Ia ingin berdiri di atas kaki sendiri. Ia ingin mandiri. Sehingga, di saat usinya masih muda, Manab sudah punya
keinginan untuk mengembara. Dia ingin meniru Kang Aliman dan Kang Mu’min, dua kakaknya yang lebih dulu
berkelana untuk menuntut ilmu dan mencari kehidupan baru.

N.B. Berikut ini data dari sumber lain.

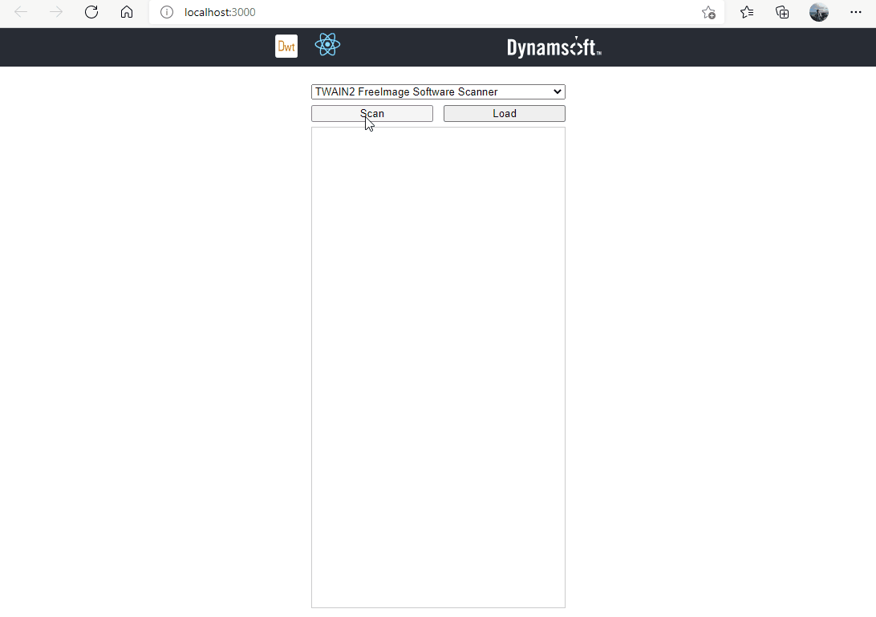The width and height of the screenshot is (876, 617).
Task: Open the Settings and more ellipsis menu
Action: [855, 12]
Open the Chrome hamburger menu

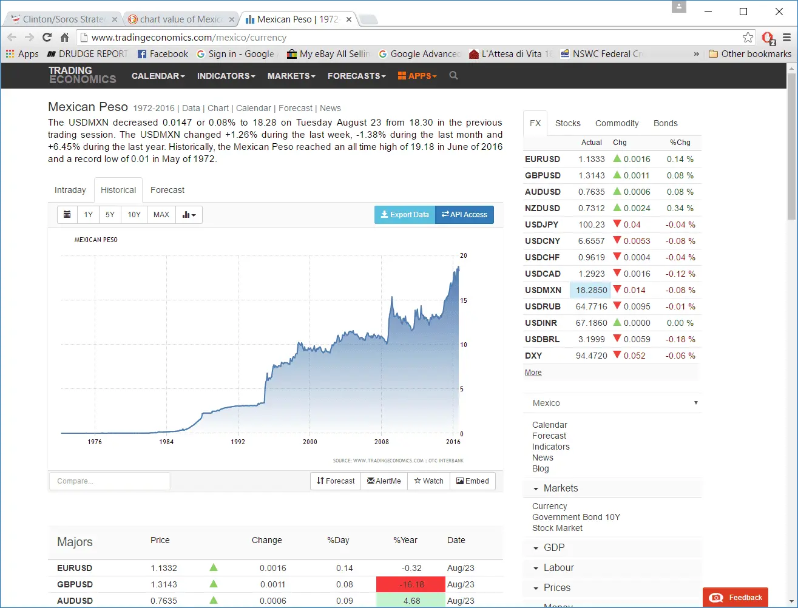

Keinginan Manab untuk mengembara dan menuntut ilmu nampaknya kian menggebu setelah dian
mengetahui alim ulama pengikut Pangeran Diponegoro. Misalnya Kiai Imam Rofi’i dari Bagelan, Kiai Hasan
Bashori dari Banyumas, Kiai Mlangi dari Sleman, dan lain-lain. Manab begitu kagum, hanya karena kedalaman
ilmu agama para ulama, Belanda sangat takut menghadapi mereka. Terbesit sebuah cita-cita luhur di hati Manab
ingin mencontoh keteladanan ulama. Beliau ingin tahu ilmu agama secara mendalam, ia seperti tidak rela menjadi
orang biasa. Walau sebenarnya Manab sadar bahwa ia hanya anak petani, tapi ia yakin bahwa keturunan sejati
adalah keturunan sesudahnya, Baginya, nasab tidaklah penting. Yang penting adalah ilmu. Akhirnya, pucuk
dipinta ulam pun tiba. Aliman, kakak Manab yang telah merantau ketika pulang ke Magelang menengok
keluarganya. Ia juga bermaksud mengajak pergi Manab yang saat itu berusia 14 tahun. Betapa gembira hati
Manab. Keinginan yang selama ini terpendam, yakni meninggalkan kampung halaman lithalabi ilmi (demi
menuntu ilmu) dan terlaksana juga. Apabila setelah Belanda kian melancarkan penangkapan-penangkapan
terhadap pemuda kader-kader ulama, hati Manab semakin berontak saja untuk secepatnya meninggalkan
Magelang (Bahtiar dkk, 2018: 23).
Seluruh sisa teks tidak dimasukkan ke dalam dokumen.